■ REQUIRED WORK
**1)** In the essay on Republicans and the 2020 election, rewrite the passage between "Why Don't Republicans" and "but it happened.", inclusive, and replace "Supreme Court" with "high court".
**2)** Extend the essay on Republicans and the 2020 election with the next stretch of its argument, picking up after its final sentence.

BEGIN READING PASSAGE

Why Don't Republicans Simply Admit Now that They'll Happily Carry Out Trump's Coup?

by Neil H. Buchanan

In 2016, the Republicans in the U.S. Senate bluntly told everyone that they were not going to take up Barack Obama's nomination of Merrick Garland to the Supreme Court.  Everyone was shocked and did not truly believe they would go through with it, but it happened.
In late 2017, congressional Republicans shed all pretense that they were going to follow normal (or even minimally rational) procedures in passing their punitively regressive and expensive tax bill, yet even avowed proceduralists like John McCain and NeverTrump fiscal faux-hawks like Jeff Flake happily went along with the multi-trillion dollar upward redistributive scheme.

At multiple times in the past two decades, Republicans have announced that they were blocking even the most minimal gun control legislation, even when ninety percent of the public supported it.
In early 2020, Senate Republicans announced that they were not going to take their constitutional duty seriously by holding a real trial after Donald Trump was impeached.  Mitch McConnell even went on TV and told everyone that he and his colleagues were coordinating the sham trial with the White House.  When John Bolton made himself available to testify, Republicans simply said that they were not interested in hearing from him.

Last month, Senate Republicans announced that they were going to fill the late Justice Ruth Bader Ginsburg's seat, laughing off the idea that they would take seriously their own statements about filling Supreme Court seats in an election year.  They could not have been more clear in saying: We can get away with it, so we will do it!  And then they did.

The point is that Republicans are not shy about simply saying what they are going to do, no matter how unpopular it is.  Now, people are wondering whether Republicans are going to steal the election for Trump.  And although Trump himself has stated clearly that replacing Justice Ginsburg was all about stealing the election, others are acting as if this is not a done deal.

Why bother with the pretense?  A few thoughts.

In my new Verdict column, published this morning, I expand on a possibility that has been simmering in the background for a few weeks, which is that Republicans will use their state legislative majorities in key swing states (Michigan, North Carolina, Pennsylvania, and Wisconsin) to steal the election for Trump.  Those states are interesting not just because they are swing states but because they are all in the awkward situation of having Democrats in their governors' mansions while their state legislatures are run by (gerrymandered) Republican majorities.  Can those legislatures do Trump's dirty work?

END READING PASSAGE
BEGIN DATASET SECTION

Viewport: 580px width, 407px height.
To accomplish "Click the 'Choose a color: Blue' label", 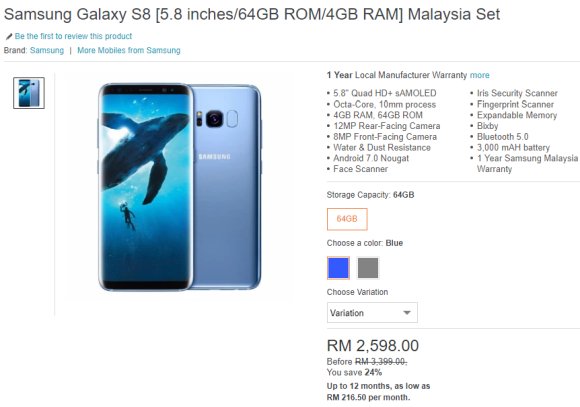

END DATASET SECTION

■ RESPONSES TO THE EXERCISE
**1)**
Why Don't Republicans Simply Admit Now that They'll Happily Carry Out Trump's Coup?

by Neil H. Buchanan

In 2016, the Republicans in the U.S. Senate bluntly told everyone that they were not going to take up Barack Obama's nomination of Merrick Garland to the high court.  Everyone was shocked and did not truly believe they would go through with it, but it happened.

**2)**
Working from a recent piece by Professor Dorf and his two co-authors (here) and a complementary but not overlapping piece by Illinois Law's Dean Vikram Amar (here), I explain why the legal case against allowing state legislatures to bypass their governors when appointing electors is airtight.  Also on Verdict this morning, Austin Sarat and Daniel B. Edelman explain why the law as we understand it now is absolutely clear -- and clearly against Trump's scheme.  But of course, that has never stopped motivated Republican-appointed jurists from making sh*t up as needed.  Much of my column, then, considers evidence that the Republicans in robes on the Supreme Court will soon do Trump's bidding.  It is not an optimistic column.

But my question here is motivated by a different, though related, question.  As Dean Amar's column reminds us, nothing in the U.S. Constitution requires states to tie the appointment of electors to popular elections at all.  His point is simply (but powerfully) that the hyper-conservatives on the Court would have to ignore logic and precedent to read the word "legislature" narrowly enough to cut governors and state courts out of the determination of whose electors are appointed.  But again, it is shocking but uncontroversial that the Constitution would allow state legislatures simply to set up a process for appointing electors that has nothing to do with what most of us think of as the election itself.

This caused me to wonder: What about the swing states that are under full Republican control, not just in their legislatures but in the executive branch as well?  If a governor's participation is required, after all, what about states where the governors would happily sing along?  Arizona, Florida, Georgia, Iowa, Nebraska (which has a swing district), Ohio, and Texas all fall into this category.
Why do Republicans in those states not simply take themselves off the table in advance?  Florida's Republicans, for example, did not bother to hide the ball when they overrode a citizen-passed state constitutional amendment re-enfranchising ex-felons.  Georgia's governor became governor by openly suppressing votes in 2018 when he was Secretary of State.  Texas Republicans are Texas Republicans.  Why be coy now?

To be clear, they could still do this after the election.  According to Amar's analysis, the law would not allow states to change their manner of appointing electors after Election Day itself, but that merely implies that those states could hold emergency sessions on the evening of November 3 to take the appointment of electors away from voters, with Republican governors signing on before midnight.  Or, more likely, they could count on their clique in the U.S. Supreme Court to say that Amar is wrong and Republicans can do whatever they want, whenever they want.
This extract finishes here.